Representante de Turra, o advogado Eder Fior disse que não faria comentários “em respeito ao luto e total consternação de nossa parte”.
A briga que levou Rodrigo Castanheira a ser hospitalizado foi em 23 de janeiro. O Hospital Brasília Águas Claras confirmou, por meio de nota, que o adolescente teve morte cerebral diagnosticada no sábado.
“Apesar de todos os esforços da equipe médica, o quadro evoluiu para a perda completa e irreversível das funções cerebrais”, afirma o hospital em nota.
Turra, piloto da Fórmula Delta uma categoria de entrada no automobilismo, foi preso preventivamente em 30 de janeiro. Ele havia sido detido em flagrante após a briga, mas havia sido solto no dia seguinte após pagar R$ 24 mil em fiança.
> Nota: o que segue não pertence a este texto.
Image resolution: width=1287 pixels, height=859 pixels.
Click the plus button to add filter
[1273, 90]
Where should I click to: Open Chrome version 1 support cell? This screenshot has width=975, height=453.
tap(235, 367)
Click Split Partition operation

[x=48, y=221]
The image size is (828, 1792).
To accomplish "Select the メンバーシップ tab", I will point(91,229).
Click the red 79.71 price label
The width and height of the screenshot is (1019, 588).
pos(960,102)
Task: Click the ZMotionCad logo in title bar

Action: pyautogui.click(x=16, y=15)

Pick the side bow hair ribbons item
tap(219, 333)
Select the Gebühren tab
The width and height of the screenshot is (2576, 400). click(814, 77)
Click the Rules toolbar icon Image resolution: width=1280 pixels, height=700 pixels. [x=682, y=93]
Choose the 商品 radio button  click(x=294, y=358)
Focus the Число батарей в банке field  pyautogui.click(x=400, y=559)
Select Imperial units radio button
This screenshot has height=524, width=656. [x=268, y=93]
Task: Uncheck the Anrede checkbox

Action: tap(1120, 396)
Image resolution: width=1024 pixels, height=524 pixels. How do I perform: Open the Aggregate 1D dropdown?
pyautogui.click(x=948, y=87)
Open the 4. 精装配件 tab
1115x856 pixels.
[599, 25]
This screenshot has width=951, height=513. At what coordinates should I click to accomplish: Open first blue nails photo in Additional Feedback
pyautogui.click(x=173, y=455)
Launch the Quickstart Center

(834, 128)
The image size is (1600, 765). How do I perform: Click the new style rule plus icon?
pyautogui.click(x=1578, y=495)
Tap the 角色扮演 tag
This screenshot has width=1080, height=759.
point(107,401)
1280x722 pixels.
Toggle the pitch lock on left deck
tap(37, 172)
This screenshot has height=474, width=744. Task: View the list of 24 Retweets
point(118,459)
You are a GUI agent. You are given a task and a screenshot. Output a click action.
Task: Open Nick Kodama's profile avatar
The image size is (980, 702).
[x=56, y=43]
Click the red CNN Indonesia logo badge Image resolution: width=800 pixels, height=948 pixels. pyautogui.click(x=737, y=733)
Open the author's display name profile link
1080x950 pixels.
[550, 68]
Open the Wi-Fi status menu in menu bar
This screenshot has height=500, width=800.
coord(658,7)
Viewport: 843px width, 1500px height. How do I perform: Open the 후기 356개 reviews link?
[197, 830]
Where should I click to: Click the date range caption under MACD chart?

Em depoimento à Polícia Civil realizado no dia 23, Turra disse que ele e seus amigos têm a brincadeira de jogar chiclete em outras pessoas.
Ao jogar um chiclete em um amigo da vítima, a situação degringolou e virou uma briga entre Turra e o adolescente, explicou o piloto.
Ele disse à polícia então que tentou apartar o adolescente dele, que não parava de tentar atingi-lo com socos. Por conta disso, segundo contou, deu um empurrão, que levou à queda da vítima. O jovem bateu a cabeça no chão e teve um traumatismo craniano.
Em vídeo divulgado nas suas redes, Turra pediu perdão à vítima e a sua família. “Nunca imaginei que isso ia acontecer, não tenho palavras para descrever o quão arrependido eu estou”, diz.
“Quando aconteceu a briga eu fui para casa achando que estava tudo bem comigo e com ele porque nós dois saímos andando”, conta.
“Se eu soubesse que ele estava machucado desse jeito eu nunca teria abandonado, estaria lá para ajudar ele, socorrer ele”, diz um pouco depois.
A Fórmula Delta, em nota publicada nas redes sociais, afirmou que Turra foi desligado do quadro de pilotos da temporada. Segundo a organização, a medida já estava em andamento antes do caso.
“Reafirmamos que a Fórmula Delta não compactua com qualquer tipo de violência”, diz o comunicado.
De acordo com a Polícia Civil, uma operação para cumprir mandados de busca e apreensão ocorreram nas regiões do Park Way e de Águas Claras, dois barros de classe média alta do Distrito Federal. “As ordens judiciais foram cumpridas sem intercorrências”, afirmou a corporação.
“Durante o cumprimento do mandado de busca e apreensão, foram localizados e apreendidos objetos que serão submetidos à perícia e analisados no curso das investigações”, acrescentou.
“As investigações seguem em andamento, e outras informações serão divulgadas no momento oportuno, respeitado o sigilo legal”, concluiu a nota.